Single-cell mtDNA dynamics in tumors is driven by coregulation of nuclear and mitochondrial genomes.

Minsoo Kim, Alexander N Gorelick, Ignacio Vàzquez-García, Marc J Williams, Sohrab Salehi, Hongyu Shi, Adam C Weiner, Nick Ceglia, Tyler Funnell, Tricia Park, Sonia Boscenco, Ciara H O'Flanagan, Hui Jiang, Diljot Grewal, Cerise Tang, Nicole Rusk, Payam A Gammage, Andrew McPherson, Sam Aparicio, Sohrab P Shah, Ed Reznik, Nature genetics 56, 889-899 (2024)

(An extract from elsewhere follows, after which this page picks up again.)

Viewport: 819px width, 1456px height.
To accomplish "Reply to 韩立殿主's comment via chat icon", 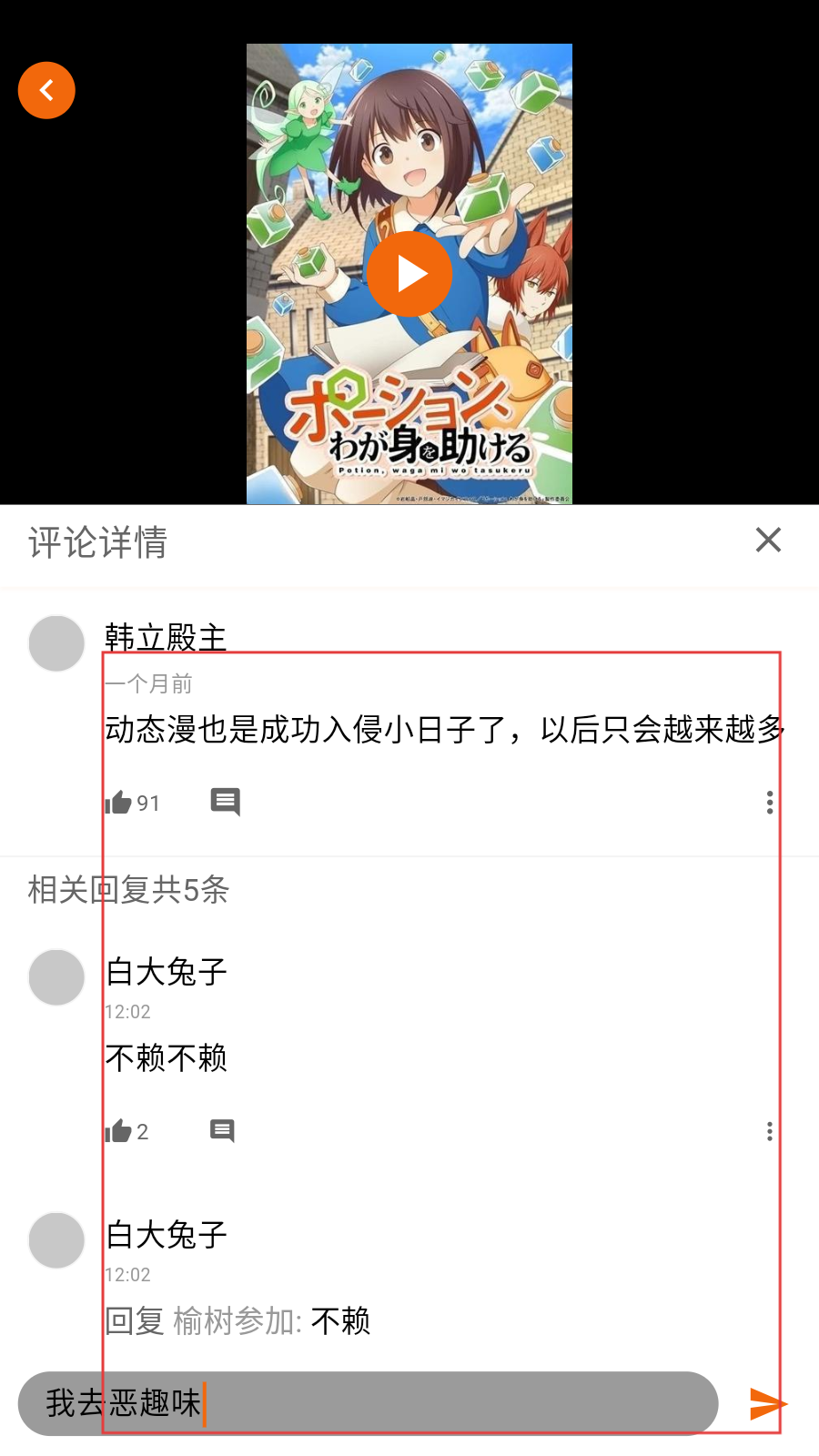I will [225, 802].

The extent of cell-to-cell variation in tumor mitochondrial DNA (mtDNA) copy number and genotype, and the phenotypic and evolutionary consequences of such variation, are poorly characterized. Here we use amplification-free single-cell whole-genome sequencing (Direct Library Prep (DLP+)) to simultaneously assay mtDNA copy number and nuclear DNA (nuDNA) in 72,275 single cells derived from immortalized cell lines, patient-derived xenografts and primary human tumors. Cells typically contained thousands of mtDNA copies, but variation in mtDNA copy number was extensive and strongly associated with cell size. Pervasive whole-genome doubling events in nuDNA associated with stoichiometrically balanced adaptations in mtDNA copy number, implying that mtDNA-to-nuDNA ratio, rather than mtDNA copy number itself, mediated downstream phenotypes. Finally, multimodal analysis of DLP+ and single-cell RNA sequencing identified both somatic loss-of-function and germline noncoding variants in mtDNA linked to heteroplasmy-dependent changes in mtDNA copy number and mitochondrial transcription, revealing phenotypic adaptations to disrupted nuclear/mitochondrial balance.